The debate over category A fit-outs mainly applies to offices that are built speculatively to be let to several tenants. Developers are reluctant to do anything that might narrow the market of potential occupiers.

“Leasing agents will always say that a clean, open floorplan finished to category A has improved lettability,” says Peter Cole, UK development director at developer Hammerson. “When chief executives walk around a shell-and-core building, it’s hard for them to visualise the space.”

Paul Burgess, head of London leasing at British Land, disagrees: “The onus is on us, on the supply side, to demonstrate the benefits better. There’s a lot more we can do in how we represent the space – for example using a show floor or better graphics.” He believes that if firms buy space at the shell-and-core stage, they could save £10-11/ft2.

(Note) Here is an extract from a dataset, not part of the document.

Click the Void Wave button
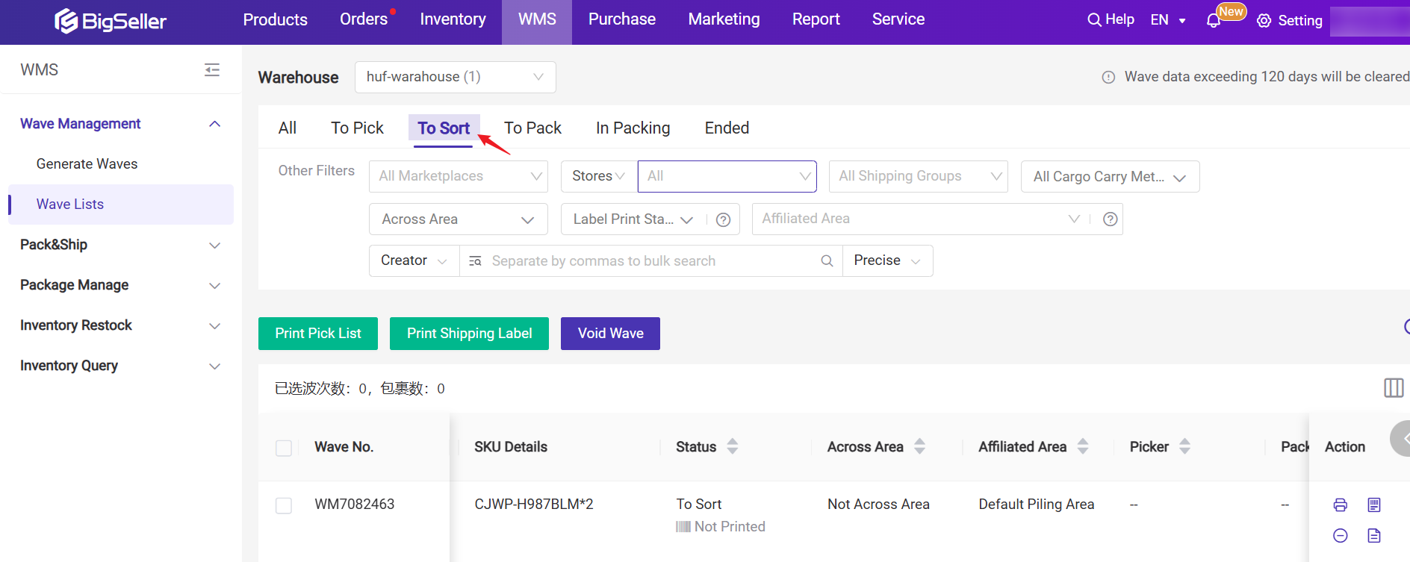This screenshot has height=562, width=1410. tap(610, 334)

But Cole contends that an adaptable category A finish is more sustainable in the medium term than stripping everything down to shell-and-core each time a tenant moves out. He espouses the developer’s commonly held belief that fit-out firms and occupiers are too ready to start from scratch rather than building on what’s there.

“The incoming team need to challenge themselves. It’s about good design – not making changes for change’s sake. Clients should ask themselves whether they really need to take down half the ceiling tiles or put a specialist finish on the boardroom.”

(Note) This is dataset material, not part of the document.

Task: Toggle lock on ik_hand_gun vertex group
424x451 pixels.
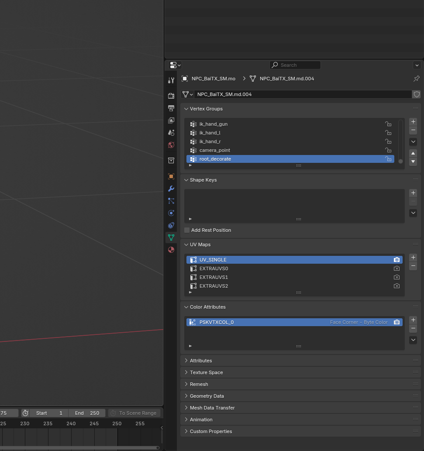Action: [388, 124]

“Often, tenants are encouraged by fit-out designers to start again when it’s not necessary,” says Gerald Kaye, development director at Helical Bar, which owns property across the UK. “You could keep ceiling tiles to one side while you put up the partitions – not chuck them in the skip because they’re not the right shade of white.”

But fit-out designers complain that often developers don’t do the category A fit-outs properly. “They design them knowing they’re going to be stripped out,” says Overbury’s Rizzi. “The lights they put in, for example, can be really low quality because they know the next person will have bespoke requirements.”

Others put the onus on occupiers. When choosing a new office, they should consider a building’s fit-out requirements as they would its energy efficiency rating, says Andrew Clifford, sustainability team leader at architect Sheppard Robson. He also points out that BREEAM eco-ratings give developers points for omitting carpets but not ceiling tiles. “Speculatively developed buildings always have a ceiling, which includes the lighting, but it will always be the minimum specification.”

The shell-and-core-vs-category-A debate is going to be one of 2007’s most hotly contested topics in the property world. “People need to think not about fit-out but an intermediate solution that can be adapted in different ways,” says Steve McGuckin, director of projects at Land Securities, before getting to the heart of the problem: “At the moment, I’m not sure anyone’s looked.”